> [Requirement] First find the line with "Поверителност (578, 1928)" in the entries below, then set down exactly every line through the line with "Партнер рамблера (525, 1280)", that line included.

[Saved data entries]
▶
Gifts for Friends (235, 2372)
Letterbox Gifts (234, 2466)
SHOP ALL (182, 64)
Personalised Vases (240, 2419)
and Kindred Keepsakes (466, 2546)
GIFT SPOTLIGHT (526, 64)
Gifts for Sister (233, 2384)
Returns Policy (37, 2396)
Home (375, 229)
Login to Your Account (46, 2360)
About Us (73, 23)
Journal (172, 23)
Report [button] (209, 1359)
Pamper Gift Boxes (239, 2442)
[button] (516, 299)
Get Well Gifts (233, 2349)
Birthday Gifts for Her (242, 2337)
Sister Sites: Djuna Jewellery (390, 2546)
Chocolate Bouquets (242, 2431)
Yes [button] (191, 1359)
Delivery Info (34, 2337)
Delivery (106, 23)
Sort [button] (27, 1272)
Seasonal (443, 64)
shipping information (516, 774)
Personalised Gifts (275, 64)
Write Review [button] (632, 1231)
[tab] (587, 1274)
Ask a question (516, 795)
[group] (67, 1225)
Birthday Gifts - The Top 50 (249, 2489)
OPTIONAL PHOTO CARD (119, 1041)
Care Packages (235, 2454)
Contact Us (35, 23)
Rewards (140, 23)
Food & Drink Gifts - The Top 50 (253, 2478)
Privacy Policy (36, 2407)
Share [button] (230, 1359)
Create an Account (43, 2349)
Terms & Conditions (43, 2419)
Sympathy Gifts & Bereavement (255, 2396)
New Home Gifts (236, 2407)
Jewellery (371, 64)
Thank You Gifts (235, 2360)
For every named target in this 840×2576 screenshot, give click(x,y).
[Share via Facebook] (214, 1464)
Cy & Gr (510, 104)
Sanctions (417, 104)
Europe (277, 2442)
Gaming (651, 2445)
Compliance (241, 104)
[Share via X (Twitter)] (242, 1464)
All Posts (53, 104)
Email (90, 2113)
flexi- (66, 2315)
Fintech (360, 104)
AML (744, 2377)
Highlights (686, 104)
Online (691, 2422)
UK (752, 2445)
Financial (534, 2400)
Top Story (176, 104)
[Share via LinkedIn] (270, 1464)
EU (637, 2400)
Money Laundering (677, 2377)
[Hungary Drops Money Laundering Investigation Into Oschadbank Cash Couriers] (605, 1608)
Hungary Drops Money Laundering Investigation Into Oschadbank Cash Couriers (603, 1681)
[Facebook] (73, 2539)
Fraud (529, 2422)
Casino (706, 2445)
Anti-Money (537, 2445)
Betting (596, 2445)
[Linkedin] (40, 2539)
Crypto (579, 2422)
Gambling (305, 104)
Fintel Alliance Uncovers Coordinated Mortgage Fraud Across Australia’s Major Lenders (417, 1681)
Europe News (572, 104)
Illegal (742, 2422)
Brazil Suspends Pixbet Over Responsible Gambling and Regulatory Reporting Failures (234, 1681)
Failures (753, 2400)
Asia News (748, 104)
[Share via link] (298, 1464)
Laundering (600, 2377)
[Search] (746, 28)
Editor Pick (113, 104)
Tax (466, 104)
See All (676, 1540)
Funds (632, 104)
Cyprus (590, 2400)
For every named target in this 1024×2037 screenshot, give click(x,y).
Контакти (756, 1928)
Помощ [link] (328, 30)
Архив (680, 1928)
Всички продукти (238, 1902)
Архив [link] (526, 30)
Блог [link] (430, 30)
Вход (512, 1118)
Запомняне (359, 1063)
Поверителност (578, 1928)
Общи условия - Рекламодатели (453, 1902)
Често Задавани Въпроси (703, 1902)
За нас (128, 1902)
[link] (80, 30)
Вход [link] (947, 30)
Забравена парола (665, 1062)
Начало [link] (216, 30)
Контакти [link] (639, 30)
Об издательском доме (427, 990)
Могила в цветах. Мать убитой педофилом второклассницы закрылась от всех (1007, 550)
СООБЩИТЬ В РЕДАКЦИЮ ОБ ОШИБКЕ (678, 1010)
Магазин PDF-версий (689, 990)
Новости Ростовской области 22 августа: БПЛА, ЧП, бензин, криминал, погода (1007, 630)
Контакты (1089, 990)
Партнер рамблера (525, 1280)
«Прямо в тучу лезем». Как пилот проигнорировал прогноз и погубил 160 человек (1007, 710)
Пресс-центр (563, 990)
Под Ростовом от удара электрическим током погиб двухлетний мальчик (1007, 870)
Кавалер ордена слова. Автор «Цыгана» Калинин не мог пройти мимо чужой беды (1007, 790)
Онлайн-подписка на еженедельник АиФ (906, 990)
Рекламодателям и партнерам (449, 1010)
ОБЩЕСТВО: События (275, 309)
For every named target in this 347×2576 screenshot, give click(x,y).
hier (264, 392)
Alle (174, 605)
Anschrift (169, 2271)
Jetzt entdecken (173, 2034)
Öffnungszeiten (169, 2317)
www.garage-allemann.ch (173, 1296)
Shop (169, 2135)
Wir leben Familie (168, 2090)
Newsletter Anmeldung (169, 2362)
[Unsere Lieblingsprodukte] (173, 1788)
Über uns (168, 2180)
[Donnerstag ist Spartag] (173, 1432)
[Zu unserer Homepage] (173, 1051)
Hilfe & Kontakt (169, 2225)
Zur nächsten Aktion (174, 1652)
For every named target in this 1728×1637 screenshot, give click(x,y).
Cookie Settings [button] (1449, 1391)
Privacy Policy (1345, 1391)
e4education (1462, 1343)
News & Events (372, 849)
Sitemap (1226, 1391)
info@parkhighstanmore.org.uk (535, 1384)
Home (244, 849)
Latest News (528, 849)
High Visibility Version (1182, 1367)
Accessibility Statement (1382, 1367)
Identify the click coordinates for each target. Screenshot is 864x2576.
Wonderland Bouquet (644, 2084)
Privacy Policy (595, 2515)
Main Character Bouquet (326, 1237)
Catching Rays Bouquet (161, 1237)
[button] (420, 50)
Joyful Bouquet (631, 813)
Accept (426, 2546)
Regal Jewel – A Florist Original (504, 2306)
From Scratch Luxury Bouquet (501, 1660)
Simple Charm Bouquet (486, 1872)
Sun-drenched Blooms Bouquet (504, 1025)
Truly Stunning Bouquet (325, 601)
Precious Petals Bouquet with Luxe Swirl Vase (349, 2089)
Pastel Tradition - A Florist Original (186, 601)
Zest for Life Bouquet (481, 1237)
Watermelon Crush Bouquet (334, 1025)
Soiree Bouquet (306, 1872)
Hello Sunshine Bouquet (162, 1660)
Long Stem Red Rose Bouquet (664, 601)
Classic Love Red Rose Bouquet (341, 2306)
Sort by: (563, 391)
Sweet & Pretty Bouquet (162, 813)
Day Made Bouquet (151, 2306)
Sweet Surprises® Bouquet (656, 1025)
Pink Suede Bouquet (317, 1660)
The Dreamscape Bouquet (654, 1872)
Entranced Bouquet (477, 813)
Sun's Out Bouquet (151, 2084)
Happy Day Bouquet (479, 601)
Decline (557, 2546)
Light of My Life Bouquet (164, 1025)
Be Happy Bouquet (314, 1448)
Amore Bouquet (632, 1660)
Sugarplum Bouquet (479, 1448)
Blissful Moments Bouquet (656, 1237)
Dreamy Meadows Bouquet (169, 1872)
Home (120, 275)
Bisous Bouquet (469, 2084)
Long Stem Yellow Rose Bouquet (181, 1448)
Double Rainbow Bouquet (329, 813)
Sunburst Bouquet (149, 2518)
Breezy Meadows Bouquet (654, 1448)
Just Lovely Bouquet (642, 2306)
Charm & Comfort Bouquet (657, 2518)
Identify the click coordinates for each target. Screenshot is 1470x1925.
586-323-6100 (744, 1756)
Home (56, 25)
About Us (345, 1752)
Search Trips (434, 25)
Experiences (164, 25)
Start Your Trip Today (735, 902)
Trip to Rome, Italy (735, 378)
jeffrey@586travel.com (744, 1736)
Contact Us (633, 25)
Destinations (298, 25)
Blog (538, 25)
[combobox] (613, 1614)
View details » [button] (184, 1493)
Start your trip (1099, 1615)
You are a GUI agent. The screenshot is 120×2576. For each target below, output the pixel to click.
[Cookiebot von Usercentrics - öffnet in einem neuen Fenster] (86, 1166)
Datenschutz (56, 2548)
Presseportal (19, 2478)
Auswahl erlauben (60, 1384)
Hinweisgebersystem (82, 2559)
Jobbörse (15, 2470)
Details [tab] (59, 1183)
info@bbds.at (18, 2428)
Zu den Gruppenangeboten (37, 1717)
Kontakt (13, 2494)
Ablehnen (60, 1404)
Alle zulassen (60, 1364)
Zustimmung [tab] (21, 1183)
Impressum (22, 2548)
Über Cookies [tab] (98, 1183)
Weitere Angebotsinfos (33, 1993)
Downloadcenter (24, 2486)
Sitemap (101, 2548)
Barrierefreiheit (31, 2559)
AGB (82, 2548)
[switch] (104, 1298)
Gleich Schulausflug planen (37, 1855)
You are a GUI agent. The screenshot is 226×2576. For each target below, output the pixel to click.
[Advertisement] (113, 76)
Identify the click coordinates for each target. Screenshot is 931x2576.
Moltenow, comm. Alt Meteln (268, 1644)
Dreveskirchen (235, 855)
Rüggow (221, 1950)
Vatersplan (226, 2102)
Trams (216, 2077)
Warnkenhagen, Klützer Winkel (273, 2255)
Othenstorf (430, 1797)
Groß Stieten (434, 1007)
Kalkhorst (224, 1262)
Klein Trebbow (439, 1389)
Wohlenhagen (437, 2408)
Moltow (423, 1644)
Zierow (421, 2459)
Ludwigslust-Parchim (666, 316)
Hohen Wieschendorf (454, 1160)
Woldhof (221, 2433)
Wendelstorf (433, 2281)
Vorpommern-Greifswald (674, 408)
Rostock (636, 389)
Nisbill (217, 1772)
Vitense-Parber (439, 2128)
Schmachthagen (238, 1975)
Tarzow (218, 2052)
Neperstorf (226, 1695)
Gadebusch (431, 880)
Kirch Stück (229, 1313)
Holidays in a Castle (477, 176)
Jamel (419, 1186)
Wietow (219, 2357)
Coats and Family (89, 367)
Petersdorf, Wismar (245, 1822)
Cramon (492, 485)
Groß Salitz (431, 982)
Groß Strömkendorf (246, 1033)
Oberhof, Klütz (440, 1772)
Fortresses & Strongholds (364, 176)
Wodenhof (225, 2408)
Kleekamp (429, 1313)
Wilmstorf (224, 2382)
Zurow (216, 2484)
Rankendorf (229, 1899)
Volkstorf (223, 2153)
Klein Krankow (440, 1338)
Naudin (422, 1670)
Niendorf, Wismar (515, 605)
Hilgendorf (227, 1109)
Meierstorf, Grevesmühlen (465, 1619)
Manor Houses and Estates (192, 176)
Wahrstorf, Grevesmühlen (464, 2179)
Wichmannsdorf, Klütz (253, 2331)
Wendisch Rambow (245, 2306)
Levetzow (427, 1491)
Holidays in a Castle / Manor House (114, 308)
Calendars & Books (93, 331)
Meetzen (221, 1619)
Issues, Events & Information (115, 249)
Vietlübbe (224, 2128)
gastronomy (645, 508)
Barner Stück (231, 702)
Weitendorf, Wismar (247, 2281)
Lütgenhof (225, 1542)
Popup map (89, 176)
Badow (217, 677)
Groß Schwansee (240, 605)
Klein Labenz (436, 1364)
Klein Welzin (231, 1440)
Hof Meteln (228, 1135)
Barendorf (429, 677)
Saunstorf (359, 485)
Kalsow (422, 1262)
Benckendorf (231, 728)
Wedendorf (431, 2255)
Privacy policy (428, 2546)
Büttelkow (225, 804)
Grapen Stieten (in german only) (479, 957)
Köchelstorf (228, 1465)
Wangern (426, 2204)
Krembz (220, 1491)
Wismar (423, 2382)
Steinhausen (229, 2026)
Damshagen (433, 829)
◀
> [Solution below]
Поверителност (578, 1928)
Общи условия - Рекламодатели (453, 1902)
Често Задавани Въпроси (703, 1902)
За нас (128, 1902)
[link] (80, 30)
Вход [link] (947, 30)
Забравена парола (665, 1062)
Начало [link] (216, 30)
Контакти [link] (639, 30)
Об издательском доме (427, 990)
Могила в цветах. Мать убитой педофилом второклассницы закрылась от всех (1007, 550)
СООБЩИТЬ В РЕДАКЦИЮ ОБ ОШИБКЕ (678, 1010)
Магазин PDF-версий (689, 990)
Новости Ростовской области 22 августа: БПЛА, ЧП, бензин, криминал, погода (1007, 630)
Контакты (1089, 990)
Партнер рамблера (525, 1280)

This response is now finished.